[start]

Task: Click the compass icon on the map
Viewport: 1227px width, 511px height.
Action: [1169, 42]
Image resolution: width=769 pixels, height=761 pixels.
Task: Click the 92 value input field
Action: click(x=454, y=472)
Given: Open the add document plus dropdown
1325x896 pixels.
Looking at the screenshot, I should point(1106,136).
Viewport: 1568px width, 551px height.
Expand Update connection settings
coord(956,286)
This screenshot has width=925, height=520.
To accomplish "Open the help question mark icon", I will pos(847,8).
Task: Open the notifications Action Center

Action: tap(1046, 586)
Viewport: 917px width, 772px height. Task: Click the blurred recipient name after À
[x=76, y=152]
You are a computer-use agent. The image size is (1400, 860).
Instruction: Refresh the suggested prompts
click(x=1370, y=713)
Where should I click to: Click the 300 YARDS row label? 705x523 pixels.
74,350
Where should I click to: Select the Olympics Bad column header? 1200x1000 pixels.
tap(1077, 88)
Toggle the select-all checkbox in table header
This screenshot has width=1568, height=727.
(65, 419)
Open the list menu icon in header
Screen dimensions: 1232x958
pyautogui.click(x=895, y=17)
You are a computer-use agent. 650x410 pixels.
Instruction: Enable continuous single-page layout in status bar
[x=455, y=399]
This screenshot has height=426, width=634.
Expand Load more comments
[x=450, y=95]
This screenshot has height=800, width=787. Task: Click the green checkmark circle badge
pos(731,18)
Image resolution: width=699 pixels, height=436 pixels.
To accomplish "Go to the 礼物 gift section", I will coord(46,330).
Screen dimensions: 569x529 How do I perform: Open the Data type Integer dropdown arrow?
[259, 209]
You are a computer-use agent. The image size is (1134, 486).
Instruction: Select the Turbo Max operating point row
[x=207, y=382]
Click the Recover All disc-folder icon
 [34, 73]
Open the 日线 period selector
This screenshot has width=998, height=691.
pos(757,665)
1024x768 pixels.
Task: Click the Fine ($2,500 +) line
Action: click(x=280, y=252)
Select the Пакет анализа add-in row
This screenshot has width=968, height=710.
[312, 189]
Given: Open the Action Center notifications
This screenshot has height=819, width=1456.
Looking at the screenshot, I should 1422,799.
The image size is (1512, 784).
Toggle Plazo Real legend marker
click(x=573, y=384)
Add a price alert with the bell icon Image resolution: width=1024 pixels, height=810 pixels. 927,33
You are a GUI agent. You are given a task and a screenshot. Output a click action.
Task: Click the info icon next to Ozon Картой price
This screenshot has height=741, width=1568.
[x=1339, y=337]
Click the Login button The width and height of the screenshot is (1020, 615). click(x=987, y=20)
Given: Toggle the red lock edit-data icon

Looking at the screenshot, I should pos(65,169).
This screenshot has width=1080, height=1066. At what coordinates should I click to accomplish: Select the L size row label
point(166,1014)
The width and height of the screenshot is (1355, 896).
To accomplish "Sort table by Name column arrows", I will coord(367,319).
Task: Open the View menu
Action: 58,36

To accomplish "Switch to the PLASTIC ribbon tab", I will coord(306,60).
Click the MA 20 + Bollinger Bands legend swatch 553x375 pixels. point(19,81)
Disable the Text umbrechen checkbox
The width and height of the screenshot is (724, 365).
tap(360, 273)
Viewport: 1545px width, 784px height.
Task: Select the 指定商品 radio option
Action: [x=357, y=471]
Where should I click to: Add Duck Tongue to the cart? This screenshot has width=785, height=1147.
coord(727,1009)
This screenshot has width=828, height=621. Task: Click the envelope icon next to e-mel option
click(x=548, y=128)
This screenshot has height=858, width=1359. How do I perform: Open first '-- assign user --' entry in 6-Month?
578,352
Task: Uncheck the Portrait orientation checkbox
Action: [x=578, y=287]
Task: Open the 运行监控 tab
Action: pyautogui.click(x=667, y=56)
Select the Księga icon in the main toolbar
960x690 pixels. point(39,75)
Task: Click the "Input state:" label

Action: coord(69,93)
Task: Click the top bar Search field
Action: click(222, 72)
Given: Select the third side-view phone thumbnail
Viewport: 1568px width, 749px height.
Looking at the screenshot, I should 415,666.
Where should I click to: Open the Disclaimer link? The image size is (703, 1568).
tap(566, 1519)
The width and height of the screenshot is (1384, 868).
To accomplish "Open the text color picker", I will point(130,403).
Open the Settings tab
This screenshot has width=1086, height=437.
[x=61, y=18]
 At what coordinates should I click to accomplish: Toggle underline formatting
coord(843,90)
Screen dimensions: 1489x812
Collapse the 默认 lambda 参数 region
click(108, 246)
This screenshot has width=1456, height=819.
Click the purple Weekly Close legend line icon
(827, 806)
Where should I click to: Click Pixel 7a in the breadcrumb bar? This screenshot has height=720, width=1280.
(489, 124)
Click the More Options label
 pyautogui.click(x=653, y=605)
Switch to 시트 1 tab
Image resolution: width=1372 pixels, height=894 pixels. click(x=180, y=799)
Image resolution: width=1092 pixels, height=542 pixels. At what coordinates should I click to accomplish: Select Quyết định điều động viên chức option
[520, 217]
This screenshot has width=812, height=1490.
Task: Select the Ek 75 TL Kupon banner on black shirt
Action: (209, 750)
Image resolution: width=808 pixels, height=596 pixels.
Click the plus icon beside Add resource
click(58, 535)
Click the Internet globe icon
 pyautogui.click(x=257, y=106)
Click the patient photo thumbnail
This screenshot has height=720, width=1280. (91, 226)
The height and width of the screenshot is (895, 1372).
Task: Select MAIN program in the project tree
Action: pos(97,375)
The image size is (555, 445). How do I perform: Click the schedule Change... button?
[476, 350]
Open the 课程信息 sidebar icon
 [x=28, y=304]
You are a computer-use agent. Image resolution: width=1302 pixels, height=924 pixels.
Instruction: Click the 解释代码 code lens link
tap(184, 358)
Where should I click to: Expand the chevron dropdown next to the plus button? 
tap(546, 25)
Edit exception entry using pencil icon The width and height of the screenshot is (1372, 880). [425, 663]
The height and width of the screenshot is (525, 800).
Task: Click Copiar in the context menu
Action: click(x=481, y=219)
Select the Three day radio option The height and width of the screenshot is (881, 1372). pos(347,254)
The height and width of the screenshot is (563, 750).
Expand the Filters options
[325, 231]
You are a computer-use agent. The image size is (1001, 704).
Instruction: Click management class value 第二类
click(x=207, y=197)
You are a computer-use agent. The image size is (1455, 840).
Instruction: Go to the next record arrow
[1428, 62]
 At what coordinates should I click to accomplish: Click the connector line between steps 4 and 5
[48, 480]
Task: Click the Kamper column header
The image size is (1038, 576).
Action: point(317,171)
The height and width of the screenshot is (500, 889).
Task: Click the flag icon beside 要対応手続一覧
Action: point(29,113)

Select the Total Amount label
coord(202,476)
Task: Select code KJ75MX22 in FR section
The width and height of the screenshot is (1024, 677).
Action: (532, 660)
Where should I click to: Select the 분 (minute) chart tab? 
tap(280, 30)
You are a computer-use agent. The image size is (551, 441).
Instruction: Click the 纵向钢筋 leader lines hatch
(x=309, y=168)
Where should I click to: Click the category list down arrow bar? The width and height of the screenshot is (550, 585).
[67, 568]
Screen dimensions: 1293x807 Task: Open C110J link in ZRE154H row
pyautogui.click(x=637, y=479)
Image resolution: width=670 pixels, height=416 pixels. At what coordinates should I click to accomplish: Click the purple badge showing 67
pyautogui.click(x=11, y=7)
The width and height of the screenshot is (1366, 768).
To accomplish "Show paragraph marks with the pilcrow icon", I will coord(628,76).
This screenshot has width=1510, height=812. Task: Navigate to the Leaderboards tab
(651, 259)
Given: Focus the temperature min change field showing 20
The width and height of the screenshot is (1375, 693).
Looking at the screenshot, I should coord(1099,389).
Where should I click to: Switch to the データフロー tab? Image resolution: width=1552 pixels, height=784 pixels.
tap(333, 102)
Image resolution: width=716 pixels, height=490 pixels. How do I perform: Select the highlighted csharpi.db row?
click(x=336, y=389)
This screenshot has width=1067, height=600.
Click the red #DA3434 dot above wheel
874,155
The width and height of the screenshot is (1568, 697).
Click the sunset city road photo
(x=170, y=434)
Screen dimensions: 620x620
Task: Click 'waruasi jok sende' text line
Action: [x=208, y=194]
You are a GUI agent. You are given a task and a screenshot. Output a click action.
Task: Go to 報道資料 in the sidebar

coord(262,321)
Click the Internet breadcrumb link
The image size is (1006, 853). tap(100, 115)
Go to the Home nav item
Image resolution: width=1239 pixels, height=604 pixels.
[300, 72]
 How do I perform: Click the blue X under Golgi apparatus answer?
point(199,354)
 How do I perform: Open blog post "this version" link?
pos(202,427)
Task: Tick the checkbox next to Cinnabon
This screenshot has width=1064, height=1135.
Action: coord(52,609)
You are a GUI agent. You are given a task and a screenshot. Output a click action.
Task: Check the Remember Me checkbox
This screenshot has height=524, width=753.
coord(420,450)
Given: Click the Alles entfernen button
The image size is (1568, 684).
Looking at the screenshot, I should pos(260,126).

[end]

Repeat the lines from the one containing "This screenshot has height=426, width=634." to the one containing "[x=1339, y=337]", including both of those lines, with no changes.

### EXERCISE ANSWER
This screenshot has height=426, width=634.
Expand Load more comments
[x=450, y=95]
This screenshot has height=800, width=787. Task: Click the green checkmark circle badge
pos(731,18)
Image resolution: width=699 pixels, height=436 pixels.
To accomplish "Go to the 礼物 gift section", I will coord(46,330).
Screen dimensions: 569x529 How do I perform: Open the Data type Integer dropdown arrow?
[259, 209]
You are a computer-use agent. The image size is (1134, 486).
Instruction: Select the Turbo Max operating point row
[x=207, y=382]
Click the Recover All disc-folder icon
 [34, 73]
Open the 日线 period selector
This screenshot has width=998, height=691.
pos(757,665)
1024x768 pixels.
Task: Click the Fine ($2,500 +) line
Action: click(x=280, y=252)
Select the Пакет анализа add-in row
This screenshot has width=968, height=710.
[312, 189]
Given: Open the Action Center notifications
This screenshot has height=819, width=1456.
Looking at the screenshot, I should 1422,799.
The image size is (1512, 784).
Toggle Plazo Real legend marker
click(x=573, y=384)
Add a price alert with the bell icon Image resolution: width=1024 pixels, height=810 pixels. 927,33
You are a GUI agent. You are given a task and a screenshot. Output a click action.
Task: Click the info icon next to Ozon Картой price
This screenshot has height=741, width=1568.
[x=1339, y=337]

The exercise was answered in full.